# Directions:
Retype, exactly as they appear below, the lines between the line holding "Dutch (231, 7)" and the line holding "Wishlist (23, 1568)", both ends included.

BEGIN Records for processing

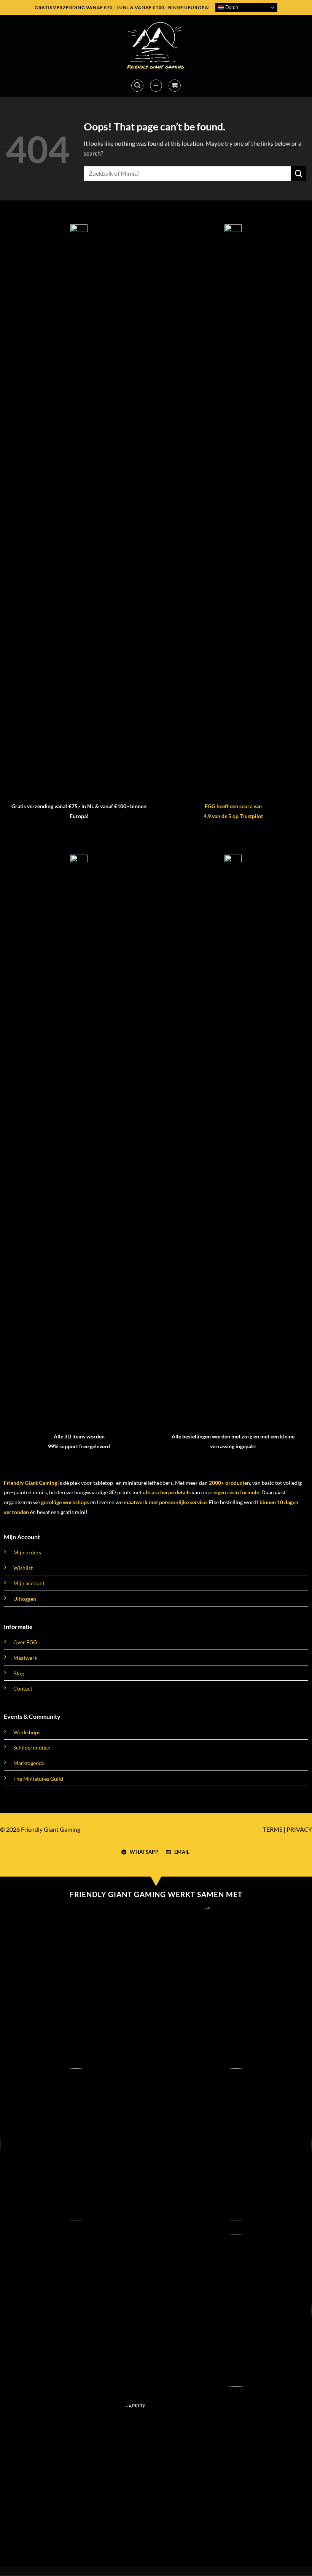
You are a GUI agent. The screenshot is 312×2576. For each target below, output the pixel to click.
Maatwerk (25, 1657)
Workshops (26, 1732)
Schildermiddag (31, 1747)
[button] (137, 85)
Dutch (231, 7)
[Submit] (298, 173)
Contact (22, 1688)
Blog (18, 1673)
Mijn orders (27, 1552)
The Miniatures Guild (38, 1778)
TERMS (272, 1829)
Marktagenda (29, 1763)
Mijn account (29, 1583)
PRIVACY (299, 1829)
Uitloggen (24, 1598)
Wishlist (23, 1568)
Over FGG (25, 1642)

END Records for processing

# Answer area:
Dutch (231, 7)
[Submit] (298, 173)
Contact (22, 1688)
Blog (18, 1673)
Mijn orders (27, 1552)
The Miniatures Guild (38, 1778)
TERMS (272, 1829)
Marktagenda (29, 1763)
Mijn account (29, 1583)
PRIVACY (299, 1829)
Uitloggen (24, 1598)
Wishlist (23, 1568)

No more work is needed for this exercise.